◆ **Work request**
A line qualifies if it holds the string "word". Copy every qualifying line from the records.

===== Data for processing =====

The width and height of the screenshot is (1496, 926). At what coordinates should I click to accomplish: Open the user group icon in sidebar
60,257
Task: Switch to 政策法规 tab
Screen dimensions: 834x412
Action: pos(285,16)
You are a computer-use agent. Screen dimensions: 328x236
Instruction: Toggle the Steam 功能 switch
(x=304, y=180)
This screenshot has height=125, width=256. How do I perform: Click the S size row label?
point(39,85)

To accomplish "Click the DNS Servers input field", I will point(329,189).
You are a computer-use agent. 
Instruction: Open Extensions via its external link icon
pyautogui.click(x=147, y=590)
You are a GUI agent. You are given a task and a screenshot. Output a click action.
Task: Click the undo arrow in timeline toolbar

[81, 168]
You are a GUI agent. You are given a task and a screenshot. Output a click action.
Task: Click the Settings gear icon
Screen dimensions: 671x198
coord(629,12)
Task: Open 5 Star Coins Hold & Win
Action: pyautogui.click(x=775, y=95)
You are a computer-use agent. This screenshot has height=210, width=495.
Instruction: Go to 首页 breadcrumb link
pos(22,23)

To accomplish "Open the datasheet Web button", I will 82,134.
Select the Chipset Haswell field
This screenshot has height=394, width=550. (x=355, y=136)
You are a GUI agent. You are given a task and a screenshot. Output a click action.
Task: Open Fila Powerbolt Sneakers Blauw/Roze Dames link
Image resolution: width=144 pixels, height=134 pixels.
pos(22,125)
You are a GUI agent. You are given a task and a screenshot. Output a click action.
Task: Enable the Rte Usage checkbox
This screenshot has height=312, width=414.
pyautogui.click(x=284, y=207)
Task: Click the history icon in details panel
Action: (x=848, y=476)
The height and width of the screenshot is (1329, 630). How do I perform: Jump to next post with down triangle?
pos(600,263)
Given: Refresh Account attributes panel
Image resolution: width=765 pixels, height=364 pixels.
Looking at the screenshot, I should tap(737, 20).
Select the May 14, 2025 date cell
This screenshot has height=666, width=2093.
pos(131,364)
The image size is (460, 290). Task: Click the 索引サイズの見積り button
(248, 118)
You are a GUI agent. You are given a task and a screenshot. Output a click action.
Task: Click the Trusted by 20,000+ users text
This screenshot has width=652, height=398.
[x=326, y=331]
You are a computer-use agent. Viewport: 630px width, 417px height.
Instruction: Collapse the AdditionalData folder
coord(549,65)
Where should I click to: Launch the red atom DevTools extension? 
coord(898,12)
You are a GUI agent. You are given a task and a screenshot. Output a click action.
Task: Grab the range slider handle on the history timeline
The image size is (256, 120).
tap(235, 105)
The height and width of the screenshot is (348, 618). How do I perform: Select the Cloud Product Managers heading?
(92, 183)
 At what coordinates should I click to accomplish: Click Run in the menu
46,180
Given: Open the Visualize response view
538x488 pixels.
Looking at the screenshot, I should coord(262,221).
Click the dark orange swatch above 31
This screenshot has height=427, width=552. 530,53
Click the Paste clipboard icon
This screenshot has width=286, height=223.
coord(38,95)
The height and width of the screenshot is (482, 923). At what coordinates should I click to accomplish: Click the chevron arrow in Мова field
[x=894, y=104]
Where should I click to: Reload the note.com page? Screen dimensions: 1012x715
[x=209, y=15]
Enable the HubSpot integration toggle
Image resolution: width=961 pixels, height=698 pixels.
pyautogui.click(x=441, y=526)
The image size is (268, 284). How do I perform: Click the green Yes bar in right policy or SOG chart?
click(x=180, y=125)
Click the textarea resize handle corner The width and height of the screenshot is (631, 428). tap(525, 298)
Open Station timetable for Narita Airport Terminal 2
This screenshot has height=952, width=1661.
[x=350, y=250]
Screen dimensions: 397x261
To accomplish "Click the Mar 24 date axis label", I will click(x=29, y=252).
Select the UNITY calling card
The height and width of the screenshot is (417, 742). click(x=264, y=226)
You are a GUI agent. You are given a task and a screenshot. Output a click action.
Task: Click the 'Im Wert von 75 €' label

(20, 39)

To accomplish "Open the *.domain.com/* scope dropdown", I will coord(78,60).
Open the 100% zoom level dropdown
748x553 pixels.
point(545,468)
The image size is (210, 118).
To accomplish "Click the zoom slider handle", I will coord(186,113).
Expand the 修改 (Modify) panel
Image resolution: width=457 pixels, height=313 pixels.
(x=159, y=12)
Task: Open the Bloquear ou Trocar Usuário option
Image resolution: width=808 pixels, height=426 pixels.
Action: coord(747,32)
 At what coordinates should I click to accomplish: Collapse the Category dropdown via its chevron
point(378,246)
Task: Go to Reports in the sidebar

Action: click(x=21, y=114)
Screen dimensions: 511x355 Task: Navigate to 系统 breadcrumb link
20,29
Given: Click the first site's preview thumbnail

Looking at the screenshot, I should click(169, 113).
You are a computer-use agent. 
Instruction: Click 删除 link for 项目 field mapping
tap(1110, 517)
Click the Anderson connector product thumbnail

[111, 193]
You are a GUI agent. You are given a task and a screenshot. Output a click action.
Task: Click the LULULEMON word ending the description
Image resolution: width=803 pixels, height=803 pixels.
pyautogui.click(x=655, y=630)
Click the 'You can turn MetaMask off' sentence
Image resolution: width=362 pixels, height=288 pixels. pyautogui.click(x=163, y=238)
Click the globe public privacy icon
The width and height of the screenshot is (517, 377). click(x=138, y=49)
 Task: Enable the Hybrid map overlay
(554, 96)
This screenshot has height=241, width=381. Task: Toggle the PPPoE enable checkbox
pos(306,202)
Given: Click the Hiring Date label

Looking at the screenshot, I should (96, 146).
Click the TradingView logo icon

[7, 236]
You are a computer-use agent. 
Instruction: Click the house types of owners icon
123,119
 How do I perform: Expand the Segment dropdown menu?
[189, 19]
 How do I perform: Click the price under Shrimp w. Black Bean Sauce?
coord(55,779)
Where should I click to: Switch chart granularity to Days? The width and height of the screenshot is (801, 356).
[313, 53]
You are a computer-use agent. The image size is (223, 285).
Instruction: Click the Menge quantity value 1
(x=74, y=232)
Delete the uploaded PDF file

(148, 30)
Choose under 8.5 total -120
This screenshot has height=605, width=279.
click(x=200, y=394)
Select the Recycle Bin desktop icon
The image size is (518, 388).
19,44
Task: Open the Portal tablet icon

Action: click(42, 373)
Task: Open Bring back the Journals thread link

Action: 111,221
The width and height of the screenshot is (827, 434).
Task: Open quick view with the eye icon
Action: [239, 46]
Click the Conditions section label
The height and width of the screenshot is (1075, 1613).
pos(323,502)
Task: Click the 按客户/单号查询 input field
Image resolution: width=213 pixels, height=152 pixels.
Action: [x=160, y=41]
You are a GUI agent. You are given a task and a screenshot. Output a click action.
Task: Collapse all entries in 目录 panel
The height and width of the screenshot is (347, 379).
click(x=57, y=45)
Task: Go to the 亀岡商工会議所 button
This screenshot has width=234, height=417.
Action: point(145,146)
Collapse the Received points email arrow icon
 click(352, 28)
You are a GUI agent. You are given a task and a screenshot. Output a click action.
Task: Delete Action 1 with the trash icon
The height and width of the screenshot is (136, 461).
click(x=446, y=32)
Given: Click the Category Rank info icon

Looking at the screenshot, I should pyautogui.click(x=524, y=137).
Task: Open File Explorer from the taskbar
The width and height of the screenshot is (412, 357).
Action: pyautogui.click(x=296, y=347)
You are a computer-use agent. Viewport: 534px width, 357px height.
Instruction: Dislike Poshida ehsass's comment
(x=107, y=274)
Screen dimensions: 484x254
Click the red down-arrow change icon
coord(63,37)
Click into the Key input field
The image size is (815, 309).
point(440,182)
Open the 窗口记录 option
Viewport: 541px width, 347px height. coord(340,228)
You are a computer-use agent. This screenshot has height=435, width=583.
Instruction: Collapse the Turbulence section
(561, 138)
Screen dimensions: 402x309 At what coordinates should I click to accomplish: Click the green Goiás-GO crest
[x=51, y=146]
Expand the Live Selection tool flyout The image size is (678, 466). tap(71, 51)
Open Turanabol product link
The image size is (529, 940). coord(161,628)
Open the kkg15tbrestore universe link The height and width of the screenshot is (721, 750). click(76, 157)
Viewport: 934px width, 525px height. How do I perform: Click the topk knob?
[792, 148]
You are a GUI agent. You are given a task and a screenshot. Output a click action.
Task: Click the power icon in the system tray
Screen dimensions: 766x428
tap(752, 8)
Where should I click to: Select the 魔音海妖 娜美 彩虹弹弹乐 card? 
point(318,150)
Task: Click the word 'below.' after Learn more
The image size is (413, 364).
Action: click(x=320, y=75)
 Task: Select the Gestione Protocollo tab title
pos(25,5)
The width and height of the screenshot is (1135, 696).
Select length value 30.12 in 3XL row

=====

◆ **Written answer**
Task: Click the LULULEMON word ending the description
Task: Click the word 'below.' after Learn more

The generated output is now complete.